Stated exercise
In the listing below, starting with the line with "Image resolution: width=729" and going on through the line with "pyautogui.click(x=548, y=41)", rewrite those lines with "Invoice Address" changed to "Shipping Address" and everything else left as is. Give only those lines.
─── Available records ───
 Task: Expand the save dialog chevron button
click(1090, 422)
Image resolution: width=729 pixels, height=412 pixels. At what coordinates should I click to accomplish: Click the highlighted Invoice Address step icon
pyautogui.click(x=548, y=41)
───
─── Available records ───
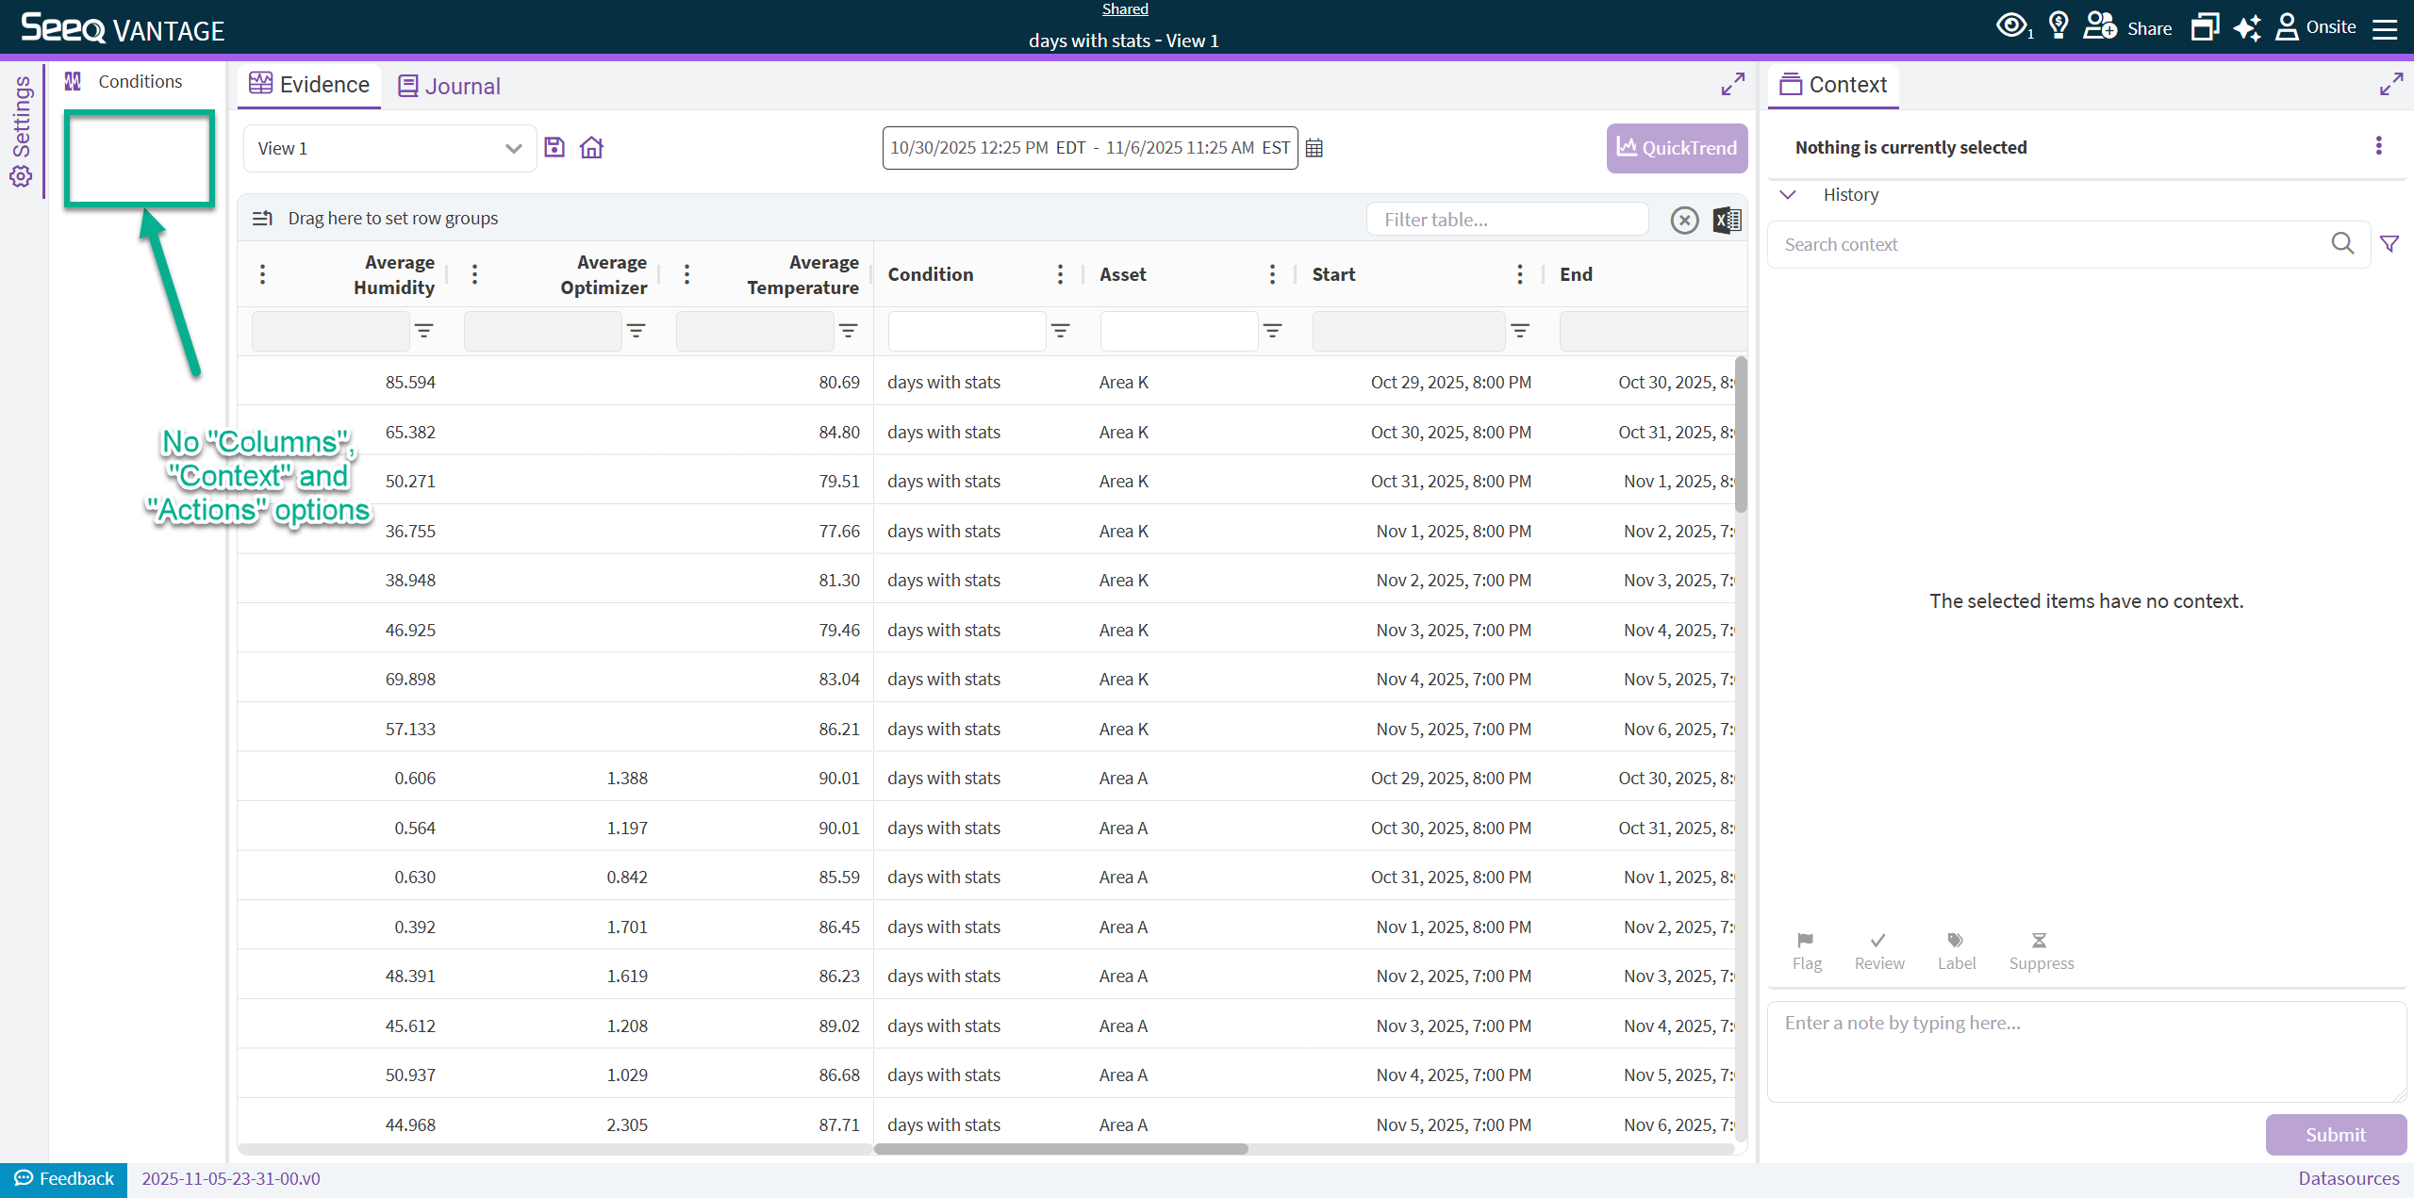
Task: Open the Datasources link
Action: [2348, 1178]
───
─── Available records ───
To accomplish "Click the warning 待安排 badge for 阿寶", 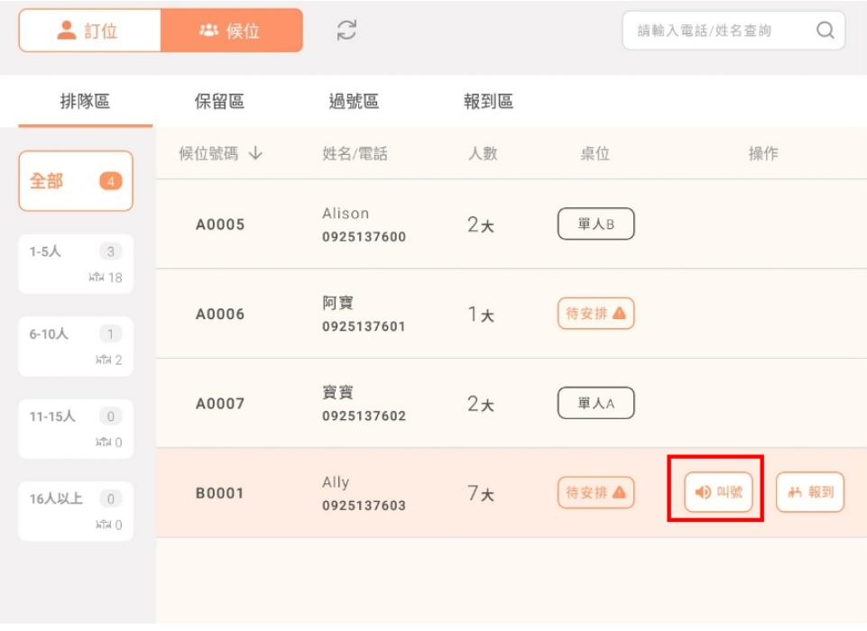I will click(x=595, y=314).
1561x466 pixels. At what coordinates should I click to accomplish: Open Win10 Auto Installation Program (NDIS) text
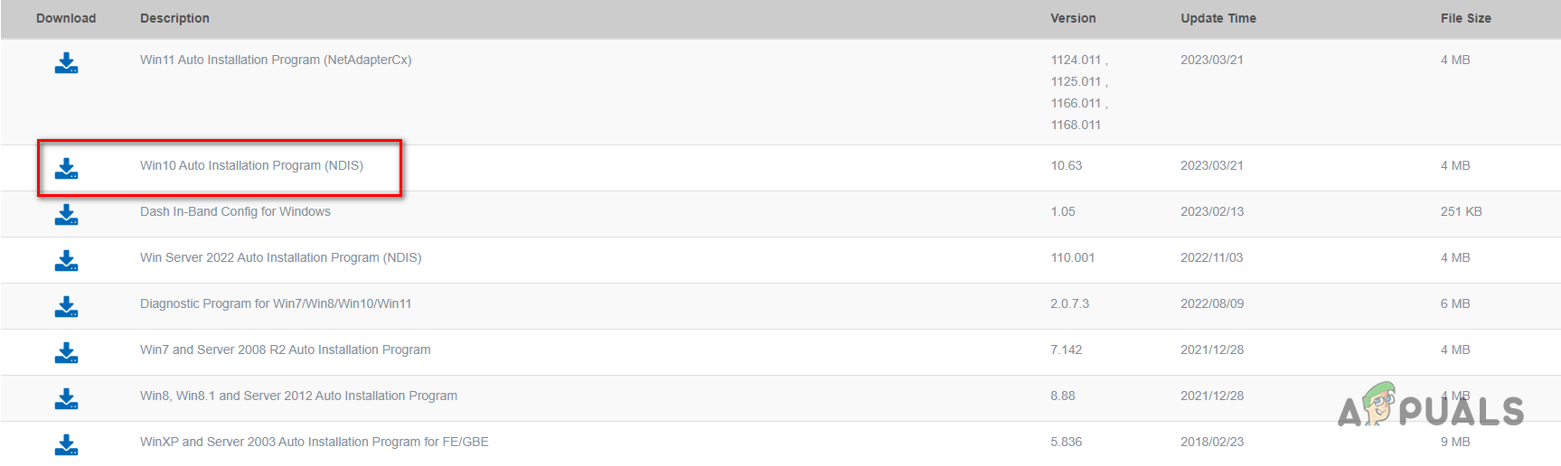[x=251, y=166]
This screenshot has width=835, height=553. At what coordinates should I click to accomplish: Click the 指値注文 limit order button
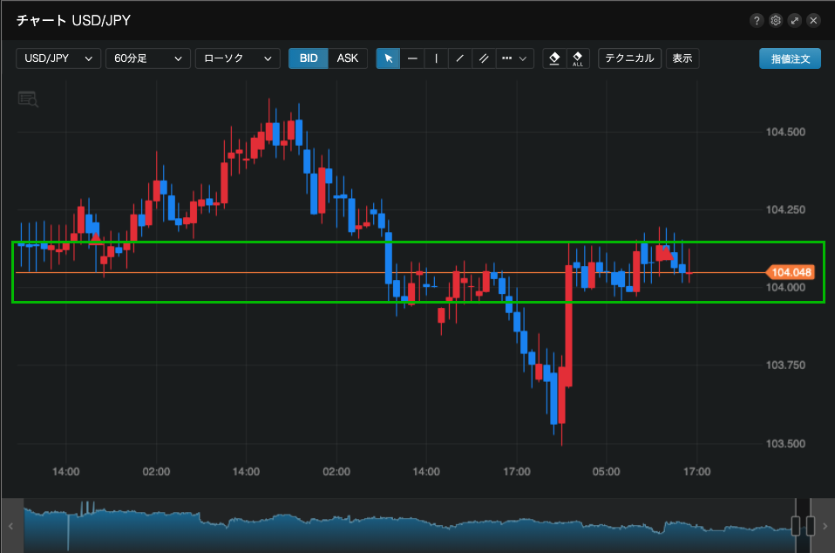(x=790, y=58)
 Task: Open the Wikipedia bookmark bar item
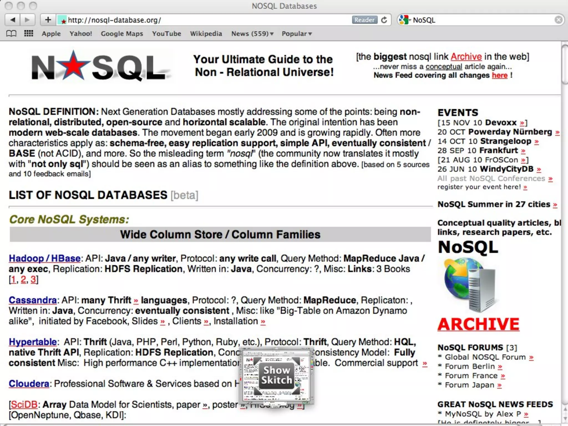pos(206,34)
───
Result of the task
Image resolution: width=729 pixels, height=412 pixels. At what coordinates should I click to accomplish: Click the highlighted Shipping Address step icon
pyautogui.click(x=548, y=41)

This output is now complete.